I love Ted Talks. I mean I love them. Even if I don’t agree with the opinions expressed in a Ted Talk, I’ll probably watch it anyway, just to squeeze the thought-juice from my mind-grapes. (That’s a 30 Rock reference, in case you’re wondering.)
The first Ted Talk I ever watched was probably the best I’ve seen—a moving discussion about music and its power to move the human spirit by Benjamin Zander. There are so many things in this talk that I want to memorize and dispense to my own students; it gets beyond the nuts and bolts of music to the reason anyone cares or pursues music in the first place—because at some point they had an experience that moved them and they want to know how to come to that place again.

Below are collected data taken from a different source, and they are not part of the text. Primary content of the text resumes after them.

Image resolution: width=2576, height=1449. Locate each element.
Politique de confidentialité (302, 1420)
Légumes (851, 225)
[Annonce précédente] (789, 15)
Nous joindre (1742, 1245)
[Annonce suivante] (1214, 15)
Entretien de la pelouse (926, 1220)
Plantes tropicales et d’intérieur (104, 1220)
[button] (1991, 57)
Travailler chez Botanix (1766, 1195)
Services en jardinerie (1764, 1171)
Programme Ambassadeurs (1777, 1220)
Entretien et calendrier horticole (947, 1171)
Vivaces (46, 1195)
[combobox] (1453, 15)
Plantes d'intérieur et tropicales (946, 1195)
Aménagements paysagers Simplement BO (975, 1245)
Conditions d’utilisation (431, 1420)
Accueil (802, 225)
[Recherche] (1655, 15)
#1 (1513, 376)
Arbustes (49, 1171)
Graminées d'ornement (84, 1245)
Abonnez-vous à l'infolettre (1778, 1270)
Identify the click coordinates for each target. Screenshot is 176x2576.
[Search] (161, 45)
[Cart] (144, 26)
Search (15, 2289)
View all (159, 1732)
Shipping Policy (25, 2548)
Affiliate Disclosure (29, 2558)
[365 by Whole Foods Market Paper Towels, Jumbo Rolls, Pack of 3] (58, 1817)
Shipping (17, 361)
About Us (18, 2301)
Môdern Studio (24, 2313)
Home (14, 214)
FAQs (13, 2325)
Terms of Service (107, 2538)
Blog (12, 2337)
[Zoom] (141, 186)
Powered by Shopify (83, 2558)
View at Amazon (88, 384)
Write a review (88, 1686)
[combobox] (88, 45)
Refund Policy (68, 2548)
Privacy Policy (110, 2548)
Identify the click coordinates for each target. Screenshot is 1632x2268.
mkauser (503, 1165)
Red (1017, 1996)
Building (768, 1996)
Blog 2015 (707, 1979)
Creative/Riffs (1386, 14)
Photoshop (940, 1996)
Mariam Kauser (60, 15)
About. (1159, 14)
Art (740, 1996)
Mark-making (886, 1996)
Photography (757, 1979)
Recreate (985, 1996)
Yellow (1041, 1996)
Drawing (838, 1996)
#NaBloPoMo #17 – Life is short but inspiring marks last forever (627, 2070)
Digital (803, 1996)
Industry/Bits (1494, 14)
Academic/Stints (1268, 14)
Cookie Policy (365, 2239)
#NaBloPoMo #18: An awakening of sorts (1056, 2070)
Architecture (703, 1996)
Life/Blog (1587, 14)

[I was inspired to revisit this talk because of a post by John Gardner on Theology Through the Arts at his blog Honey and Locusts. There he posted a video of Jeremy Begbie, professor of systematic theology at the Duke Divinity School, who’s also a trained musician. I really enjoyed the video, which touched on some interesting music theory/theology analogies (although I thought Begbie was a little fuzzy on some of the theory).]
So here’s the vid:
It is unfortunate that Zander has recently been entangled in an imbroglio at New England Conservatory, where he taught for forty-five years. He hired a videographer who had a history of sex offense. There are many details to the issues which you can read here, but despite a lapse in judgement, it is a shame that students at NEC will be without such a fine teacher. I think Zander is in many ways this generation’s Leonard Bernstein, for his interest in and ability to talk to the layperson about music.